И, в общем, произошло чудо. После нескольких перевязок с тонкими ломтиками соленого сала рана его заметно очистилась от нагноения и стала затягиваться. Он повеселел даже, появилась надежда на жизнь. Захотелось узнать, что происходит на войне, где фронт, где наши. Женщины, по всей видимости, мало что знали. Станислава Викентьевна куда-то исчезла, за ним ухаживала бабушка. Несколько раз в боковушку заглядывали ребята, Миша с Володей, но, постояв у двери, скоро уходили.
Но вот однажды вечером, уже в сумерках, он услышал в передней голос Станиславы Викентьевны и насторожился: голос ее показался ему горестно-встревоженным, готовым сорваться на плач. Немного погодя она зашла к нему в боковушку и молча опустилась на табуретку у двери. Так же молча вскинула к лицу руки и зашлась в судорожном беззвучном плаче. Он ждал, ни о чем не спрашивая, и, успокоясь, она заговорила сама. "Муве, большевицы постшеляли польских жолнежи..." - "Где постреляли?" - не понял он. - "Муве, постшеляли в России. Тых, цо брали в полон в тшыдзесце девентым року". - "Не может быть! Может, немцы?" - "Не, муве, большевицы! А пан большевик?" - вдруг спросила она и умолкла.

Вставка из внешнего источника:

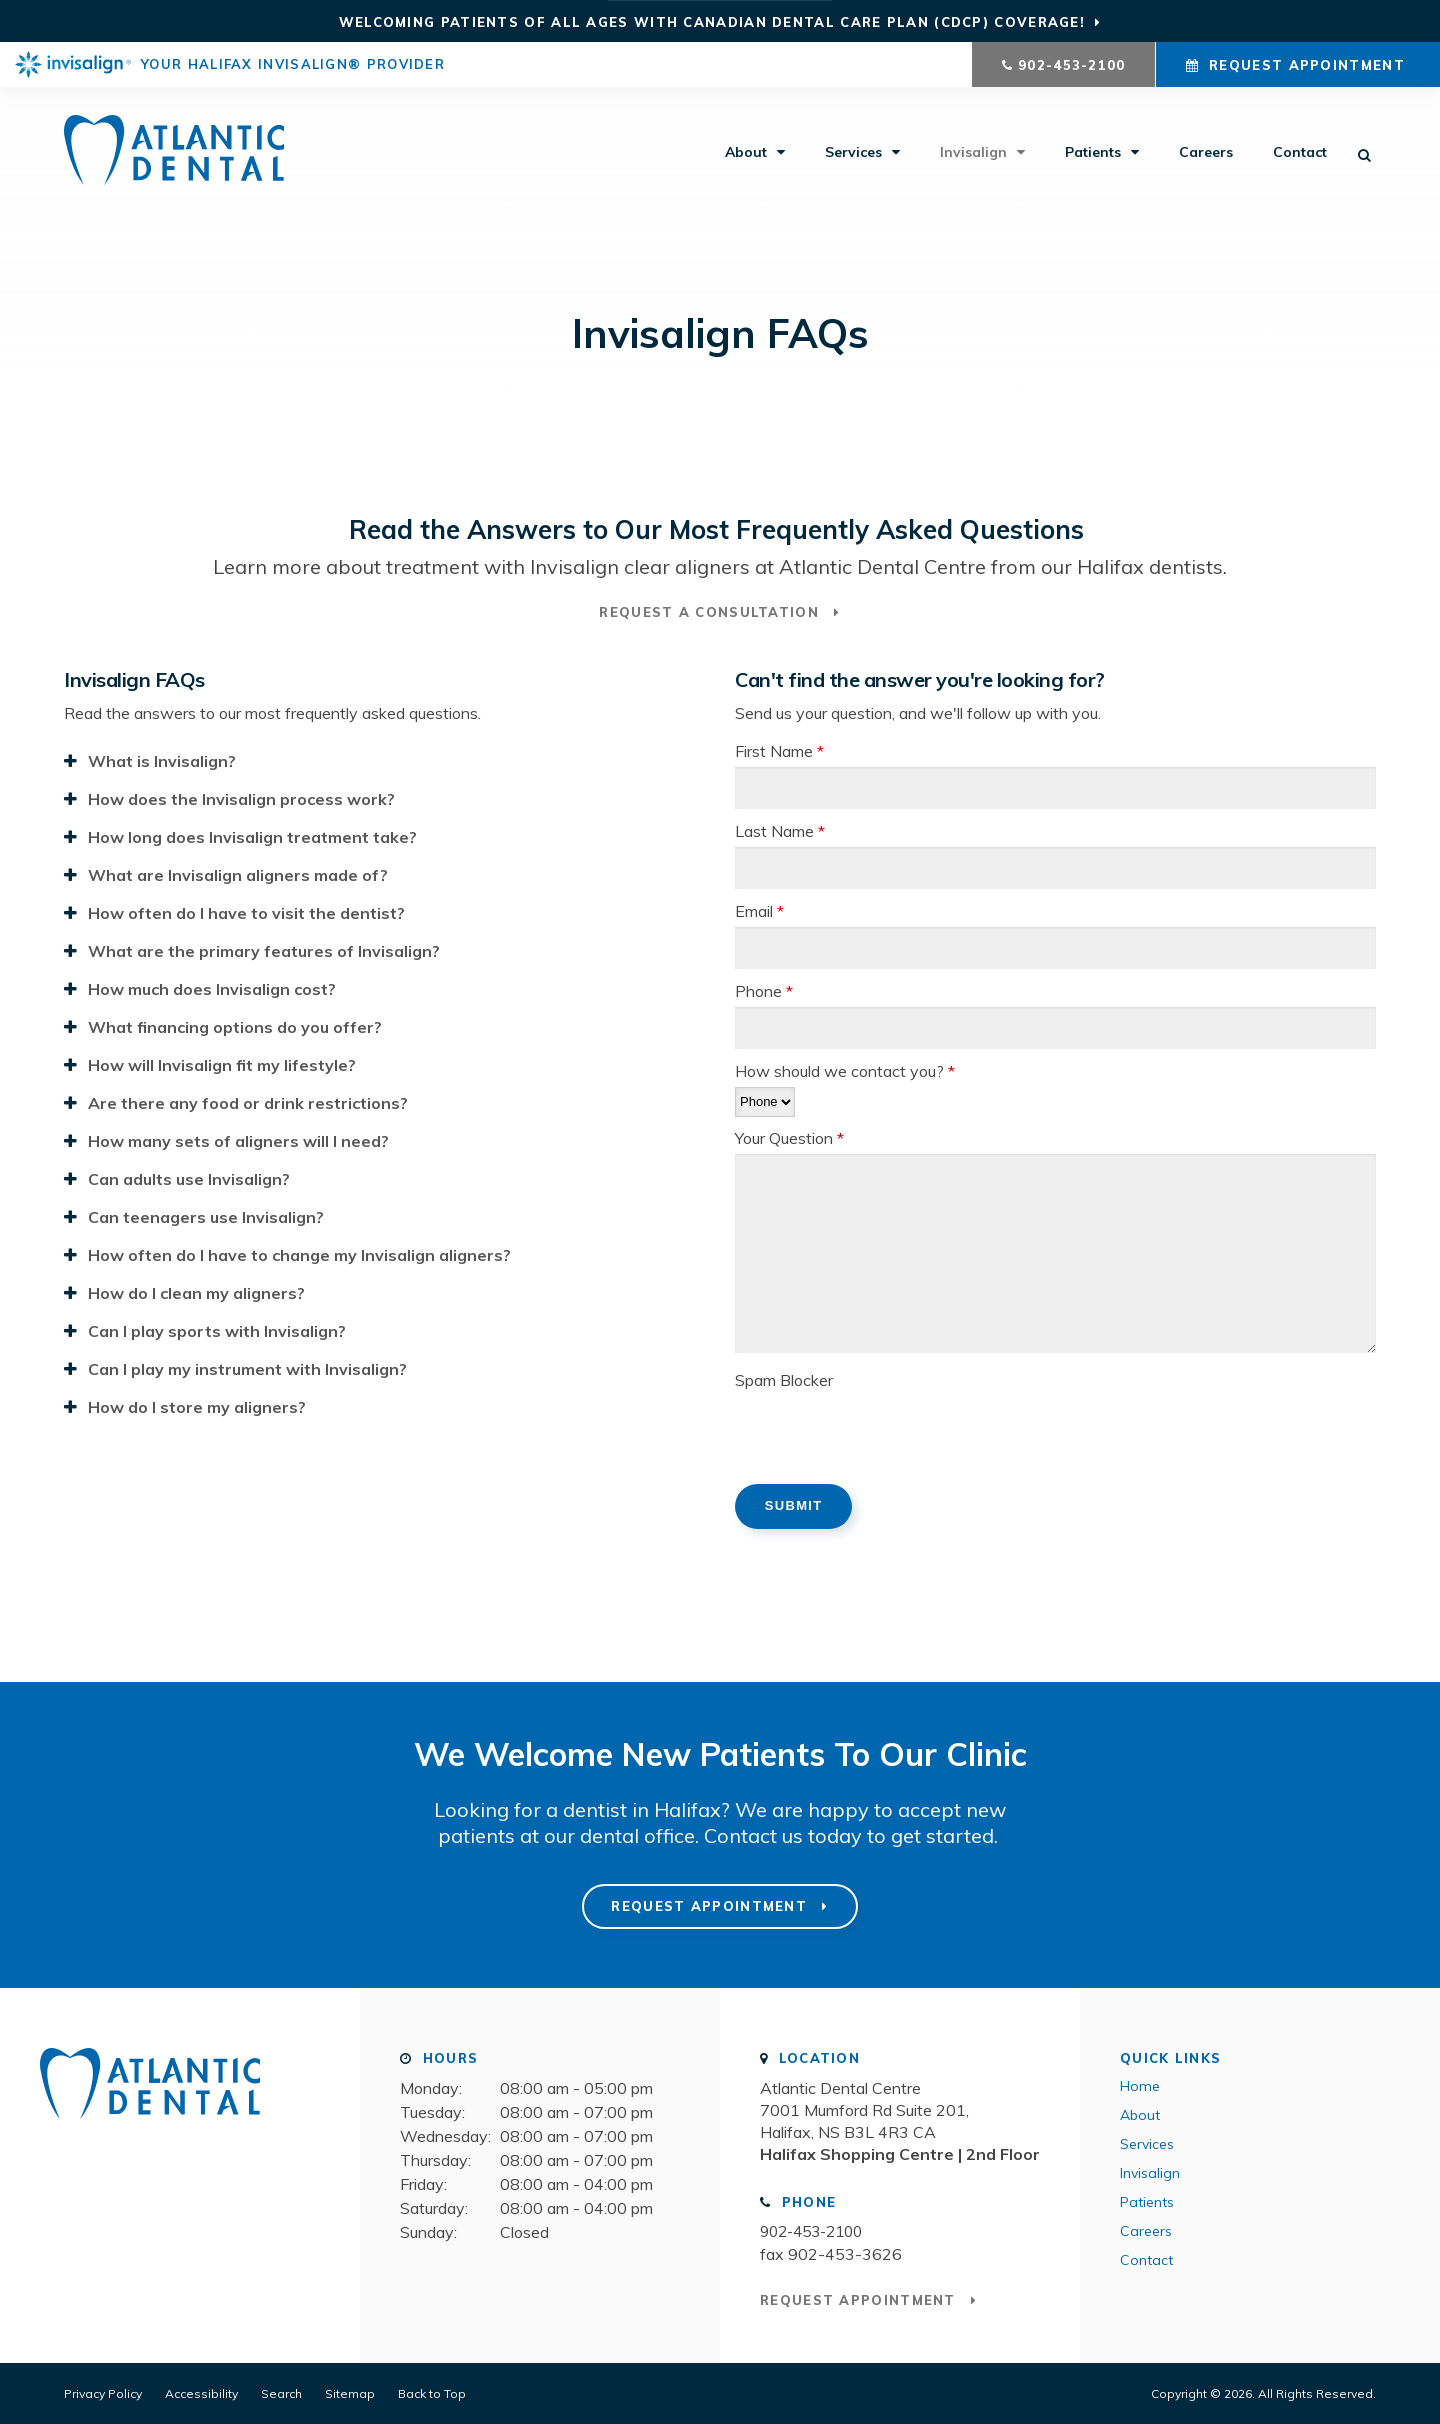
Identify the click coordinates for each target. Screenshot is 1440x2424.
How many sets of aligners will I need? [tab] (238, 1140)
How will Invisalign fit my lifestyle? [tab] (222, 1064)
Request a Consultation (711, 612)
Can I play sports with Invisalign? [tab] (217, 1330)
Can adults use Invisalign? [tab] (189, 1178)
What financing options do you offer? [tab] (235, 1026)
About (746, 155)
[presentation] (887, 1434)
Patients (1093, 155)
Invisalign (973, 155)
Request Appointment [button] (1307, 65)
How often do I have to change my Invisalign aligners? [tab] (299, 1254)
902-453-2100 (1072, 65)
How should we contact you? (845, 1070)
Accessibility (201, 2392)
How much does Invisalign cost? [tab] (212, 988)
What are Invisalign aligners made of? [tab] (238, 874)
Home (1140, 2085)
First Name (779, 750)
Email (759, 910)
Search (281, 2392)
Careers (1206, 155)
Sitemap (350, 2392)
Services (853, 155)
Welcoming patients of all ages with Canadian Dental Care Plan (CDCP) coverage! (712, 22)
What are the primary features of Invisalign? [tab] (264, 950)
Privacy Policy (103, 2392)
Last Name (780, 830)
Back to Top (432, 2392)
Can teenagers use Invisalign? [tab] (206, 1216)
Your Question (789, 1137)
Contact (1300, 155)
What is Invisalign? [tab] (162, 760)
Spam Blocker (784, 1379)
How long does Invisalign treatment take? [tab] (252, 836)
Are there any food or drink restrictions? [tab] (248, 1102)
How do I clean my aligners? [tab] (196, 1292)
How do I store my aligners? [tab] (197, 1406)
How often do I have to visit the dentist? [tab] (246, 912)
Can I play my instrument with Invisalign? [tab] (247, 1368)
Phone (764, 990)
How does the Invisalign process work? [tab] (241, 798)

Он понимал, почему она плакала, - в числе расстрелянных мог оказаться и ее муж-офицер. Но вряд ли такое было возможно, чтобы расстрелять пленных. Хотя... Уже после того, как она ушла из боковушки, он стал думать и кое-что вспомнил из разговоров среди командиров позапрошлой весной. Тогда пришел приказ откомандировать группу саперов в Смоленск для выполнения секретного задания. Эту группу комплектовали в штабе, с ее подбором и инструктажом суетился начальник особого отдела, что, в общем, было не совсем обычно, но тогда на это мало кто обратил внимание, и вскоре мало чем примечательный эпизод вообще забылся. Чтобы вот аукнуться для Булавского таким образом.
Но он не ответил на ее вопрос - большевик ли он. Может быть, впервые он заколебался с такого рода ответом, хотя в кармане его гимнастерки два года как лежал партбилет с аккуратными пометками о взносах. Сказать что-либо определенное этой женщине у него не хватило решимости. А может быть, такта...
Теперь, когда он стал поправляться, его все чаще занимали беспокойные мысли о семье, о жене с дочкой.